[WHAT THE TASK REQUIRES] Rewrite the rows starting at the beginning and ending at the line that contains "What do you see at coordinates (434, 567)". Substitute "navigation pane" for "quick access panel" and leave everything else unchanged.

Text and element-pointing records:
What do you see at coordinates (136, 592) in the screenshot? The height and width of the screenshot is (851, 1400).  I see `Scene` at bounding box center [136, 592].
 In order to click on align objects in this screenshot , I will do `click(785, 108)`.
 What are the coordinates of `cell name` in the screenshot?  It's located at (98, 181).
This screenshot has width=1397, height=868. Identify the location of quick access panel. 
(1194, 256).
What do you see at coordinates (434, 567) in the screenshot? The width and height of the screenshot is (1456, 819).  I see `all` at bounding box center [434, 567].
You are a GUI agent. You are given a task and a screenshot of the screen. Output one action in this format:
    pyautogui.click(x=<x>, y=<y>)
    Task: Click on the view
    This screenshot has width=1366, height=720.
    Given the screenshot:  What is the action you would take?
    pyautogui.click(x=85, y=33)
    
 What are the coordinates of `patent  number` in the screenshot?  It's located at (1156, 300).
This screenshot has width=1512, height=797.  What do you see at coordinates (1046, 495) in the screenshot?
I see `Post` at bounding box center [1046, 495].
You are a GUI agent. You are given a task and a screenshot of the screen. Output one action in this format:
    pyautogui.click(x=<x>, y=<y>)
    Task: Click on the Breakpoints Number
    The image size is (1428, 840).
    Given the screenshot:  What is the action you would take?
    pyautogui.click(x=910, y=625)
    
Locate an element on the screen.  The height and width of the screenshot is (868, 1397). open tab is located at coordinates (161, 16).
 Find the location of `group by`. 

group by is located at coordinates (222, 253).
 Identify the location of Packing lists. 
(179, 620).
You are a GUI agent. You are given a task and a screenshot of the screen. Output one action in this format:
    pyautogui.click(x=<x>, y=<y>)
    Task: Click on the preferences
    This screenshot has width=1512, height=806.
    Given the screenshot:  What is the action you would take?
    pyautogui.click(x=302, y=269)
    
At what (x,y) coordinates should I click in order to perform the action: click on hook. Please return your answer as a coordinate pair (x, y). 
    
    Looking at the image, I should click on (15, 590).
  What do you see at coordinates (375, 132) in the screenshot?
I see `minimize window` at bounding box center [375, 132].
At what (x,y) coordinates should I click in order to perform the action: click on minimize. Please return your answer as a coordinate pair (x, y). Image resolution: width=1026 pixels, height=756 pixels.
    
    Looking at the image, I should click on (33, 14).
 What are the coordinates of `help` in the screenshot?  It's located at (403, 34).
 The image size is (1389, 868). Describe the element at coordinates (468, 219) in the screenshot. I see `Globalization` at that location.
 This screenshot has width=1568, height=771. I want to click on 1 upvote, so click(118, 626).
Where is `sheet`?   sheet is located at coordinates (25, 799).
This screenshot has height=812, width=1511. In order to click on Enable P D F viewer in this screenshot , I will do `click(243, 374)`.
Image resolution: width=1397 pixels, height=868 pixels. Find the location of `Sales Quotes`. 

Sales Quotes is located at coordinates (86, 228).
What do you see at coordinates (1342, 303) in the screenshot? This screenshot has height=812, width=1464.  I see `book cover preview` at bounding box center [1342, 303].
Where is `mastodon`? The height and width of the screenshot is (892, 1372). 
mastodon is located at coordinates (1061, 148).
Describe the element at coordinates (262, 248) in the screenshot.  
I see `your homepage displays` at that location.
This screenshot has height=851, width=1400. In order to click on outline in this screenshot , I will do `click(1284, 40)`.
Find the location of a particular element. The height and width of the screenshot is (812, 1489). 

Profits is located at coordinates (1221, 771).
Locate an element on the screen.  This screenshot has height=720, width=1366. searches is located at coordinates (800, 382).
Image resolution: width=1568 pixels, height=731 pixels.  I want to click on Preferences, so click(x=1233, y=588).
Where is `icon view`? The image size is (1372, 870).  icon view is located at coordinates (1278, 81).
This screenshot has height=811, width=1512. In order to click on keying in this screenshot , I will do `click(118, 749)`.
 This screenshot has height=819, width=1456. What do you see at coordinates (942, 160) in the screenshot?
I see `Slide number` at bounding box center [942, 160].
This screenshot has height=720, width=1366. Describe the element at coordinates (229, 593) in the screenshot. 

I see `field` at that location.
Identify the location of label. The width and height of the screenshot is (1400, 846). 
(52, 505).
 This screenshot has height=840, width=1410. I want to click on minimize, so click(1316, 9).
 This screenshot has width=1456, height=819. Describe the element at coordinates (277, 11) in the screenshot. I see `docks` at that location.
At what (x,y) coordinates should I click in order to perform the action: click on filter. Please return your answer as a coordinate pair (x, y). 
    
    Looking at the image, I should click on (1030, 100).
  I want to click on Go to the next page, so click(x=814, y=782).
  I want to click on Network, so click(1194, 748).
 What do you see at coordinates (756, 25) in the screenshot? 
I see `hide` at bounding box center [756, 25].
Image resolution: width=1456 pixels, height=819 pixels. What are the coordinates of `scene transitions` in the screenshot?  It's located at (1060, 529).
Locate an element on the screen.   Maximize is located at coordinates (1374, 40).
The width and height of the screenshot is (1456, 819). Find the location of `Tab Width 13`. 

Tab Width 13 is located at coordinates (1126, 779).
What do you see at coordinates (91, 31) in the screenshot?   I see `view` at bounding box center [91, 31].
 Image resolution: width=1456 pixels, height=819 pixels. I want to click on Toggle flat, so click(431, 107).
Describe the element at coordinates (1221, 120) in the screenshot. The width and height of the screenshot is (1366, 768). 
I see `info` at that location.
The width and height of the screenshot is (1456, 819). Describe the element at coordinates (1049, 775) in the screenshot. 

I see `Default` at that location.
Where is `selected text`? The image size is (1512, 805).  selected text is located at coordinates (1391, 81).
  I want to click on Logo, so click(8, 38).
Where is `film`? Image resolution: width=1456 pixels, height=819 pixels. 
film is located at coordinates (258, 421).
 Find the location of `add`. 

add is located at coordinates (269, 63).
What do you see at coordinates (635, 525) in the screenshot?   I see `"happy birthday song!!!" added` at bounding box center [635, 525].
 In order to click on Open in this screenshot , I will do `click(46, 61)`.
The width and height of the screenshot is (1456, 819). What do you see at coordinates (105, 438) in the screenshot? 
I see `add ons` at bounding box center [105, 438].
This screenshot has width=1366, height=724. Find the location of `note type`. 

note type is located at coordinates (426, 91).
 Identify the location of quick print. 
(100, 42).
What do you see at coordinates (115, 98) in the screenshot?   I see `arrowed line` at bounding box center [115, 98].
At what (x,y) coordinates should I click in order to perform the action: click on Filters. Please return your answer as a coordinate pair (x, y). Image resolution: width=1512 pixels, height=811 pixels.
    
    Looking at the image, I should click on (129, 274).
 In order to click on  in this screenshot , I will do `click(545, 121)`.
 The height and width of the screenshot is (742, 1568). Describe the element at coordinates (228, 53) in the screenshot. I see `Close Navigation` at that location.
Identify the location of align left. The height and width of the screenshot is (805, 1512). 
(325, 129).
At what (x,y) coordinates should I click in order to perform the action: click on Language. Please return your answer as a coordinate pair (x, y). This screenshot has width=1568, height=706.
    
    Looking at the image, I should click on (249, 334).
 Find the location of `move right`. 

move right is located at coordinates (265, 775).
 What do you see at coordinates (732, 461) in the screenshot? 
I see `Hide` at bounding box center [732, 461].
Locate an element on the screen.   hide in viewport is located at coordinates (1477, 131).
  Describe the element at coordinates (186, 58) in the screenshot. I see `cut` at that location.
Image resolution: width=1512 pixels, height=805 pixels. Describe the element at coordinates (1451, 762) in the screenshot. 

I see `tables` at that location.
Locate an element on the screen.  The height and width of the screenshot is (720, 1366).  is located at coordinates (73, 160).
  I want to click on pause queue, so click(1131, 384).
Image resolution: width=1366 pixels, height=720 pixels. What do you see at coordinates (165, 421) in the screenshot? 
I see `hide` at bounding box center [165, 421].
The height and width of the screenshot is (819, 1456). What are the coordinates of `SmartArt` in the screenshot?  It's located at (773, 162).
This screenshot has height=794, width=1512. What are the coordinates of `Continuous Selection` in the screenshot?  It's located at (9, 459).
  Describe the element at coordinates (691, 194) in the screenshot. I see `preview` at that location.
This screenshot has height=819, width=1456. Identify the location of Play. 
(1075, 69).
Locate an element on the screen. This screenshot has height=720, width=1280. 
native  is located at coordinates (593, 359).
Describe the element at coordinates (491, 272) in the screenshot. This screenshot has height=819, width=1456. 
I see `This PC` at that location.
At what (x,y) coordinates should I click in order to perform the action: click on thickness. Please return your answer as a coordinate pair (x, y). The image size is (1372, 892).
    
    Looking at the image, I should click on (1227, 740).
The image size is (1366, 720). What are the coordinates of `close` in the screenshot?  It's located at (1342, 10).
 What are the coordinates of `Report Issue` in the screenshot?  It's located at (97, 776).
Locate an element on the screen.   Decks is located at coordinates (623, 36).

[OUTPUT FOR THIS TASK]
What do you see at coordinates (136, 592) in the screenshot? The height and width of the screenshot is (851, 1400).  I see `Scene` at bounding box center [136, 592].
 In order to click on align objects in this screenshot , I will do `click(785, 108)`.
 What are the coordinates of `cell name` in the screenshot?  It's located at (98, 181).
This screenshot has width=1397, height=868. Identify the location of navigation pane. 
(1194, 256).
What do you see at coordinates (434, 567) in the screenshot? The width and height of the screenshot is (1456, 819).  I see `all` at bounding box center [434, 567].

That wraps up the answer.